DATA FOR THIS TASK:
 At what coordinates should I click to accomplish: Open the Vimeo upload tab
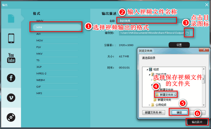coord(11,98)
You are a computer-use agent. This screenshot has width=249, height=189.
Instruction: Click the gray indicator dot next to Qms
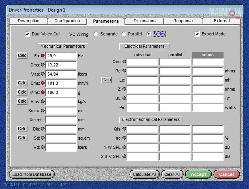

* * *

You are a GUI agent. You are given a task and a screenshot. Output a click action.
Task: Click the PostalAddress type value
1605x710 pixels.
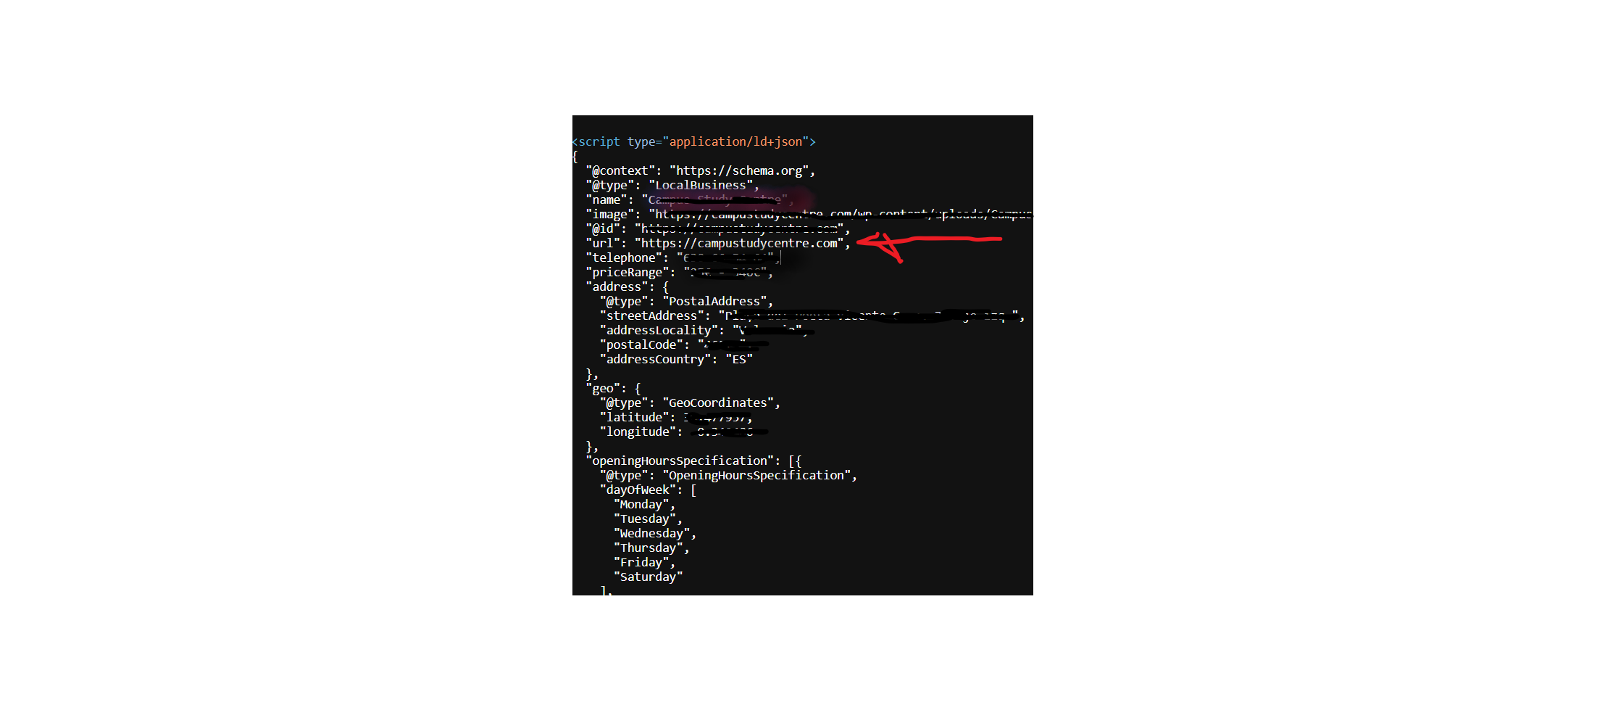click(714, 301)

WORK TO BE COMPLETED:
Please go line by line through the records above, copying each one that holds the string "agent".

RESULT OF THE TASK:
You are a computer-use agent. This screenshot has width=249, height=189.
You are a GUI agent. You are given a task and a screenshot. Output a click action.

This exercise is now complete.